Okuma Parçası
>>>>>

Neden saldırıyorlar?
Fotoğraf: Envato
HDP’nin kongre yapmasının ardından bu partiye yönelik saldırı ve “eleştirilerin” arttığı görülüyor. Saldırılar ilki doğrudan doğruya Hükümet çevrelerinden ve onların yörüngesindeki basın ve yayın organlarından geliyor. Bunları Kürt sorununun demokratik çözümünü istemeyenler izliyor. “Eleştiriler” ise ilerici ve sol olarak bilinen çevrelerden, “dost” olarak bilinen kesimlerden geliyor. Ama saldırı ve “eleştirilerin” içeriğine bakıldığında, özellikle bazı konularda tersinden geliniyor olsa da şaşırtıcı derecede bir paralelliğin olduğu görülüyor. Hükümete yakın çevrelerin ve çözümsüzlükte ısrarcı olanların saldırılarını genel bir stratejiye bağlandıkları görülüyor.
Bağlanılan bu genel strateji Kürt hareketini kendi içerisinde bölmek, bunu yaparken İmralı, Kandil, BDP arasında “derin farklılıklar” keşfetmek, bununla birlikte hareketi Kürdistan’da geniş kitlesel bir temelden yoksun bırakmaya çalışmak. Bu sonuncusu Kürt halkının dini duygularının istismar edilmesi üzerinden yapılıyor. Bu genel stratejinin önemli bir parçasını da, Kürtleri ülke genelindeki ilerici ve demokrat güçlerden tecrit etmek, Türk halkıyla kalıcı bağlar kurmasına engel olmak, yalnızlaştırmak oluşturuyor. Bu da HDP içerisinde “marjinal solla”, -bu sola her türlü karalama yapılarak- bir araya gelindiği eleştirisi üzerinden yapılıyor.
AKP Hükümeti ve onun yörüngesindeki basın ve yayın, Kürt hareketinin ve Türkiye’nin demokrasi güçlerinin bir parti içerisinde bir araya gelmesinden ve bu biçimde ilk kez somut bir alternatif oluşturmasından büyük bir rahatsızlık duyuyorlar. Bu nedenle Türk ve Kürt halkının geniş kitlesi üzerinde etkili olacağını düşündükleri gerici bir propaganda yürütüyorlar. Dinsiz “marjinal ve sokağa meyilli radikal solun” geniş kitleleri birleştirme gücü olmadığı ve etkisiz kalmaya mahkum olduğu, dolayısıyla HDP’nin bu biçimiyle “ölü doğduğu”, etkili olamayacağı üzerine yoğun bir propaganda yapılıyor. Amaç HDP’nin önünü yol yakınken kesmektir. Ama bu çabalar boşunadır. Çünkü Hükümetin ne Kürtlerin temel taleplerini tanımaya, ne de ülkede genel olarak demokrasiye geçit vermeye niyeti vardır.

<<<<<

Yönergeler
A. Okuma parçasında "Fotoğraf: Envato" ile "stratejiye bağlandıkları görülüyor." arasındaki bölümü, bu iki ifade de dahil olmak üzere aynen alıntılayın.
B. Kayıtlarda "Remove the Lead or client column tag" ifadesini içeren satırdan kayıtların sonuna kadar olan satırları, her iki uç da dahil olmak üzere yeniden yazın. Bu satırlarda yalnızca "horizontal" yerine "vertical" getirin, gerisini değiştirmeyin.
Okuma parçası ile kayıtlar birbirinden bağımsızdır.

[Veri kümesi satırları]
>>>>>

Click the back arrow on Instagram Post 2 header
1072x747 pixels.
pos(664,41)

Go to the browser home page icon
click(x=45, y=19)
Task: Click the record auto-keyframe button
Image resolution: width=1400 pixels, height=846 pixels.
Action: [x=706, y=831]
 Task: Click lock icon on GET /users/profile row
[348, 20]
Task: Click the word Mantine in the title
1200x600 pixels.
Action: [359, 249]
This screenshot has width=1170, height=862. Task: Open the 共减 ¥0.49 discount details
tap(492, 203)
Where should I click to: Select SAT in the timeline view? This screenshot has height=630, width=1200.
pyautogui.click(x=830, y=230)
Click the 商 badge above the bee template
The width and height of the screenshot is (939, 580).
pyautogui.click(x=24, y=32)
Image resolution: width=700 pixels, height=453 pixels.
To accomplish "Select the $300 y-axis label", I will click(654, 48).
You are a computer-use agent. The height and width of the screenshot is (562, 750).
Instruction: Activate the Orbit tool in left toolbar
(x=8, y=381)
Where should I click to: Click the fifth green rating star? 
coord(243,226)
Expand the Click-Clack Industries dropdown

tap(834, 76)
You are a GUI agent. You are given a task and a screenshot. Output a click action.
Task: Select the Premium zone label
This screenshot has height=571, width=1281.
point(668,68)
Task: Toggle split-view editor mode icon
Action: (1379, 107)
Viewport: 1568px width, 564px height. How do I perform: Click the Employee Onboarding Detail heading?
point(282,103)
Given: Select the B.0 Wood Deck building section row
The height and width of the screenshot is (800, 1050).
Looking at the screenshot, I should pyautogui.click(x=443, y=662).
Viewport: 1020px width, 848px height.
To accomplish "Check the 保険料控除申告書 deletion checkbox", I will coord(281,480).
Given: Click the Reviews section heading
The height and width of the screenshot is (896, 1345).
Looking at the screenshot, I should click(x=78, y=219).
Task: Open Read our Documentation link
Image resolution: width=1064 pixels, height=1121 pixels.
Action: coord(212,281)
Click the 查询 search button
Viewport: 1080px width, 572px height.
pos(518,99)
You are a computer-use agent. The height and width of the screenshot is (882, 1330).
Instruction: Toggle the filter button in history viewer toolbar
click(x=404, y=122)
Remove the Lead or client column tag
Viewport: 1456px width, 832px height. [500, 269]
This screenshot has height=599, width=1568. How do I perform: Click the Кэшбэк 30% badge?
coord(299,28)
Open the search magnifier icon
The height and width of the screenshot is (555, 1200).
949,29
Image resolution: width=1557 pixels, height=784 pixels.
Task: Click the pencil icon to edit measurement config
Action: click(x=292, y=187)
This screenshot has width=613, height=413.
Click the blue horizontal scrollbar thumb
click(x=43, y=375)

<<<<<

Tam Cevaplar
A.
Fotoğraf: Envato
HDP’nin kongre yapmasının ardından bu partiye yönelik saldırı ve “eleştirilerin” arttığı görülüyor. Saldırılar ilki doğrudan doğruya Hükümet çevrelerinden ve onların yörüngesindeki basın ve yayın organlarından geliyor. Bunları Kürt sorununun demokratik çözümünü istemeyenler izliyor. “Eleştiriler” ise ilerici ve sol olarak bilinen çevrelerden, “dost” olarak bilinen kesimlerden geliyor. Ama saldırı ve “eleştirilerin” içeriğine bakıldığında, özellikle bazı konularda tersinden geliniyor olsa da şaşırtıcı derecede bir paralelliğin olduğu görülüyor. Hükümete yakın çevrelerin ve çözümsüzlükte ısrarcı olanların saldırılarını genel bir stratejiye bağlandıkları görülüyor.

B.
Remove the Lead or client column tag
Viewport: 1456px width, 832px height. [500, 269]
This screenshot has height=599, width=1568. How do I perform: Click the Кэшбэк 30% badge?
coord(299,28)
Open the search magnifier icon
The height and width of the screenshot is (555, 1200).
949,29
Image resolution: width=1557 pixels, height=784 pixels.
Task: Click the pencil icon to edit measurement config
Action: click(x=292, y=187)
This screenshot has width=613, height=413.
Click the blue vertical scrollbar thumb
click(x=43, y=375)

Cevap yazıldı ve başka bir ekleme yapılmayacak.